7 of 8 people found the following review helpful:
5.0 out of 5 stars
Wow,
By K. Swanson (Austin, TX United States) - See all my reviews (VINE VOICE) (TOP 500 REVIEWER) (REAL NAME)
This review is from: American Experience: Ansel Adams (DVD)
A stunningly beautiful biography.
I challenge any one to watch this and not shed tears for the beauty of this continent, and for what we have done and continue to do to it. So many intensely fine photos of deep wilderness and sublime natural perfection matched by sensitive narration. This film is a great work of art, and one of the most moving and gorgeous documentaries I have ever seen.

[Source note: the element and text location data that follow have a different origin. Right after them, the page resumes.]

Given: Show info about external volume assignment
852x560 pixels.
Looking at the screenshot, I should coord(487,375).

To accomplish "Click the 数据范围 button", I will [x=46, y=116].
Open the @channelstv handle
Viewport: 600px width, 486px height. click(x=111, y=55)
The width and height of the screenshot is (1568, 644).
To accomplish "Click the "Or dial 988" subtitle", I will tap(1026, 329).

Ansel would approve...and his standards were the very highest.
2 of 2 people found the following review helpful:
2.0 out of 5 stars
Looks 10, Dance 2,
By watchit (Los Angeles, CA USA) - See all my reviews
This review is from: American Experience: Ansel Adams (DVD)
Boy am I out of step when I compare my reaction to most of the others in this thread. You see, I am reviewing the movie, not Ansel Adams, and I find Ric Burns' film cold and unmoving once one removes oneself from the power of Adams' work. Burns benefits from the Kuleshov experiment in which the intercutting of still images produces an effect unrelated to the individual shots themselves. In this case, Burns' marvelous writing, interviewing, and interview subjects go on and on about Adams and his work but there is precious little specific discussion of the works that we're seeing at the time. A few -- the moon over graveyard, moon over Half Dome -- are addressed, and that's a strength, but minimal explanation is given to Adams' technique of burning/dodging prints, his filters, his camera, and even the tonal range of B&W film. If this had been about Rembrandt we would have had a thorough explanation of his brush strokes, pigments, and process. But somehow Adams' work takes place in the realm of magic. I don't have that much of a problem with panning and scanning the photos, except that the movement seldom ties in with the narration, it's just to keep the screen alive. David Ogden Stiers' narration is delivered with boring regularity, dropping the ends of sentences as if being merely perfunctory, until he becomes annoying. Worse, the breathtaking (and undoubtedly expensive) color helicopter shots over Adams' beloved Yosemite have nothing, of course, to do with Adams (color, moving, aerial) and serve to undercut the master's work at every bank. In the end, this documentary says everything about the man but explains little of how he achieved his results.